Baldur’s death leaves a void in the lives of Hera and her parents. After Baldur’s funeral, Hera enters his room and plays his guitar. Music is a form of media, and Hera gains use and gratification from heavy metal. Of the 4 uses and gratifications that van Ginnekin lists in the text, Hera finds 2: personal identity and integration and social interaction (van Ginnekin, p. 194). Hera feels a connection to her lost sibling. In place of her internal grief for his loss, she identifies herself by heavy metal culture, its images and symbols, and its dress. As an adult, Hera wears Baldur’s leather jacket, ripped blue jeans and black boots. Throughout the course of the film, Hera wears various heavy metal band T-shirts. These T-shirts are a vital symbol in the heavy metal subculture. If the rest of Hera’s clothing did not identify her as a fan of heavy metal music, her T-shirts remove any doubt. Skulls, pentagrams, inverted crosses, devils and the like are but a few of the common imagery associated with heavy metal music.

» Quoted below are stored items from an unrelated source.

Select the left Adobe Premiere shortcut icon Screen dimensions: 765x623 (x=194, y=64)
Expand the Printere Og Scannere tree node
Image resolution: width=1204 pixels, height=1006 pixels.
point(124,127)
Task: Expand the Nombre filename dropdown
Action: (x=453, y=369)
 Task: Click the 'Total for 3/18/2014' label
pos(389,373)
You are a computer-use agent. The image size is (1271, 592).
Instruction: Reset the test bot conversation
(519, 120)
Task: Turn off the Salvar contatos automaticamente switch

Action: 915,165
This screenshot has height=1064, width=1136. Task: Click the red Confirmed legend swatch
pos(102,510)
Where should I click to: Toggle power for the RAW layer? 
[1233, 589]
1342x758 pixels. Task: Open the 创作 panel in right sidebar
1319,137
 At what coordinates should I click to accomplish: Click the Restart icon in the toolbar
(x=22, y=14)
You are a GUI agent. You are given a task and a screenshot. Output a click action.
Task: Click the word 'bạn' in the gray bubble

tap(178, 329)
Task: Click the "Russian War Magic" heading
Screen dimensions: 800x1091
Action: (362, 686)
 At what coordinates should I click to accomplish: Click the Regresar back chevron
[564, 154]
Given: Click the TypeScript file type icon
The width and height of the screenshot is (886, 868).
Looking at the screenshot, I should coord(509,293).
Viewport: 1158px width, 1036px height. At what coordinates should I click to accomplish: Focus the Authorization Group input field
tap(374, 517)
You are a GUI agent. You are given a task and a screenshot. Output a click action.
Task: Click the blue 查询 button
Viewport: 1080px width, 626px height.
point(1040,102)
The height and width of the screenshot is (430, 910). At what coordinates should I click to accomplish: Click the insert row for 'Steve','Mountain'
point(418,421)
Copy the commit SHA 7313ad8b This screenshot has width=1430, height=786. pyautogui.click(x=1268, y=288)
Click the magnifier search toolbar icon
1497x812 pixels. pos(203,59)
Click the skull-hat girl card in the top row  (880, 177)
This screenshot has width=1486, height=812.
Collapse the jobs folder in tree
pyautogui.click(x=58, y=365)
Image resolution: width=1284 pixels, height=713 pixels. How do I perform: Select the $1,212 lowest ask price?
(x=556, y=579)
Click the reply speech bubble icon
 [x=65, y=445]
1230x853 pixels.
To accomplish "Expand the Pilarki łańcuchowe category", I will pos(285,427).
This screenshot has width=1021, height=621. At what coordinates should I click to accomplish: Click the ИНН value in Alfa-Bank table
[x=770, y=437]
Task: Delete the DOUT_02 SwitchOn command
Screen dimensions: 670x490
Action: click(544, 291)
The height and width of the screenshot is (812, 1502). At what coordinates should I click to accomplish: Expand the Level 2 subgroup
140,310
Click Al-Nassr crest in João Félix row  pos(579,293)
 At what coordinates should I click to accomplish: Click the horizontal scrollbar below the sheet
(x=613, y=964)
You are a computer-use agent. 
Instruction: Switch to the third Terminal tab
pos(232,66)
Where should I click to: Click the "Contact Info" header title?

These symbols serve another purpose for Hera. Her interactions with others, coupled with her identity as a heavy metal fan, forge her world into polarity. She develops a rigid “I versus them” mentality about her community (van Ginnekin, p. 196). Heavy metal symbolism allows Hera to define herself by what she is not. Her identity must be different, or other than, the larger culture of her town. Hera sarcastically tells her father that she is a lesbian. She is fired from a job after playing Riot’s “Run For Your Life” over the business’ PA system. Some of Hera’s behaviors are aberrant, even deviant in nature. After a late-night drinking binge, Hera steals a neighbor’s tractor. She commits arson twice in the film. These behaviors, and the reactions of her parents and the community at large, deepen Hera’s commitment to her identity and sense of belonging to something greater than herself. Even if that sense of belonging makes daily life difficult for her and those around her. When Hera practices playing guitar, the viewer observes her playing the lead solo and introductory riffs to Diamond Head’s “Am I Evil?” While a viewer uninitiated to this era of heavy metal music might miss this reference, this song is an apropos choice given its context in Hera’s life. In one scene, Hera is in her bedroom listening to Lizzy Borden’s “Me Against The World” (Borden and Allen). The song’s chorus includes the lyrics:
Cause I am for real
You don’t know what I feel
My strength is in my will
I can not wait
I won’t be second rate
In for the kill
It’s me against the world
The media that a person does or does not expose themselves to depends upon what cognitive script a person uses to make sense of reality. Quoting from Phillips (1981) and Sullivan et al. (1988), van Ginnekin writes, “‘schemata’ were postulated as ‘mini-systems by which the individual internalizes, structures and makes sense of an event” (van Ginnekin, p. 197). Furthermore, “‘Scripts’ were postulated which organize our knowledge with regard to a certain routine course of action.” In the text, van Ginnekin notes four consequences for these cognitive theories. The first, second and fourth consequences are relevant to the way that Hera makes sense of Baldur’s passing by assimilating into heavy metal culture. Continuing on p. 197 he explains:
First, we will only expose ourselves (that is, perceive, retain and reproduce) to the information about other cultures and social systems that we can make sense of.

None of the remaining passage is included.